• _Excerpt to read_

Furthermore, attempts at imposing “socialised” agriculture bureaucratically on the peasants have always proved lamentable failures (which are cited hypocritically by pseudo-progressive Arab leaders trying to justify the situation on the land in their countries). In rare cases where agrarian reform experiments have met with successes in the Arab countries (Algeria in the early years of independence, Southern Yemen), they have been based on a mobilisation of the peasant masses that took place in the context of a general revolutionary process going beyond the bourgeois framework.

6. If the theoretical arguments are not sufficient, historical experience has already demonstrated that none of the essential tasks of the Arab revolution can be accomplished within the framework of the bourgeois state. It is for this reason precisely that none of these tasks have yet been accomplished. For the Arab region, as for all the underdeveloped countries, the only alternative remains: either a socialist revolution or a caricature of a revolution There is no other way that the Arab countries can break out of their underdevelopment except through a dictatorship of the proletariat supported by the poor peasantry.

Only a dictatorship of the proletariat can achieve the popular mobilization needed to take on world imperialism, expropriate its Arab holdings, and break the chains binding the economies of the Arab countries to the world capitalist market. Only a dictatorship of the proletariat can break down the regional frontiers erected by imperialism, which have bred local bourgeoisies with competing interests. Only a dictatorship of the proletariat can achieve the unity of the Arab nation. It alone can pool the resources of the Arab nation by nationalizing the big agricultural and mineral holdings, as well as big industry, without compensation. It alone can unify the Arab market by nationalizing all foreign trade and centralizing distribution among the Arab people. It alone can develop a radical agrarian reform— along cooperative lines— by basing it on a mobilization of the masses of poor peasants (a large part of which are proletarian). Only through primitive socialist accumulation, can the dictatorship of the proletariat industrialize the Arab region, which does not lack the material resources. Only a dictatorship of the proletariat, through an internationalist program, can win to its cause the national minorities of the Arab countries as well as the Jewish workers of Israel. Only a dictatorship of the proletariat can carry out the cultural revolution, urgently needed in the Arab countries, a prerequisite for real liberation of Arab women.

The Arab revolution will be socialist or it will not be a revolution. It will triumph through the length and breadth of the Arab region — the Maghreb, the Mashreq and the Nile Valley — in the framework of a federative Arab ssocialist republic.

• _Data shown_
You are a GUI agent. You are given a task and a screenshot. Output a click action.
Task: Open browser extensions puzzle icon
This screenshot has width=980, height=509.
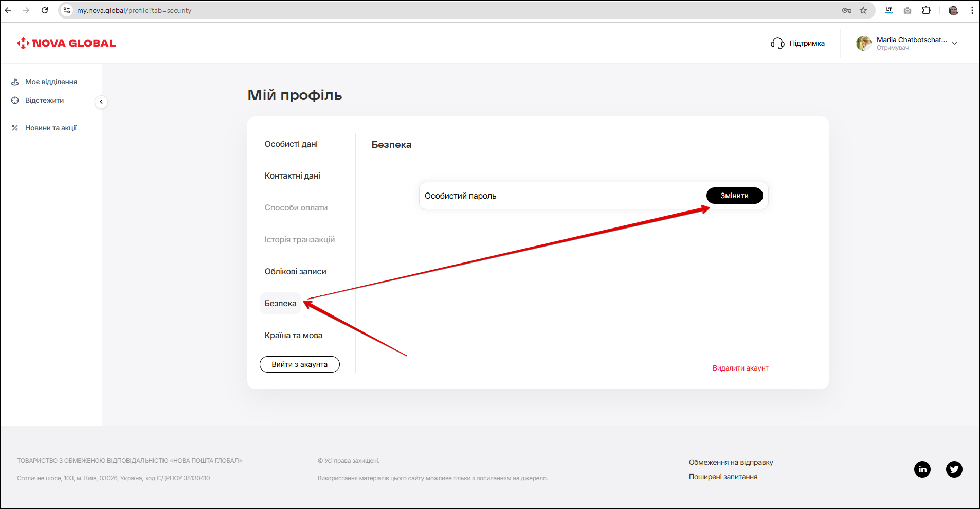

• _Work instructions_
a) Please rewrite the stretch of the Arab revolution text from "Furthermore, attempts at" through "the bourgeois framework.", replacing "lamentable failures" with "dismal failures".
b) Answer these questions from the Arab revolution text:
(i) Which two cases of successful agrarian reform in the Arab countries does it cite?
(ii) Which three parts of the Arab region does it name in its final sentence?
(iii) What does it call a prerequisite for real liberation of Arab women?
c) Find each sentence in the Arab revolution text that begins with "It alone can", and list what each one says can be done.

• _Answer set_
a)
Furthermore, attempts at imposing “socialised” agriculture bureaucratically on the peasants have always proved dismal failures (which are cited hypocritically by pseudo-progressive Arab leaders trying to justify the situation on the land in their countries). In rare cases where agrarian reform experiments have met with successes in the Arab countries (Algeria in the early years of independence, Southern Yemen), they have been based on a mobilisation of the peasant masses that took place in the context of a general revolutionary process going beyond the bourgeois framework.

b)
(i) Algeria in the early years of independence, and Southern Yemen.
(ii) The Maghreb, the Mashreq and the Nile Valley.
(iii) The cultural revolution.

c)
1. Pool the resources of the Arab nation by nationalizing the big agricultural and mineral holdings, as well as big industry, without compensation.
2. Unify the Arab market by nationalizing all foreign trade and centralizing distribution among the Arab people.
3. Develop a radical agrarian reform, along cooperative lines, by basing it on a mobilization of the masses of poor peasants.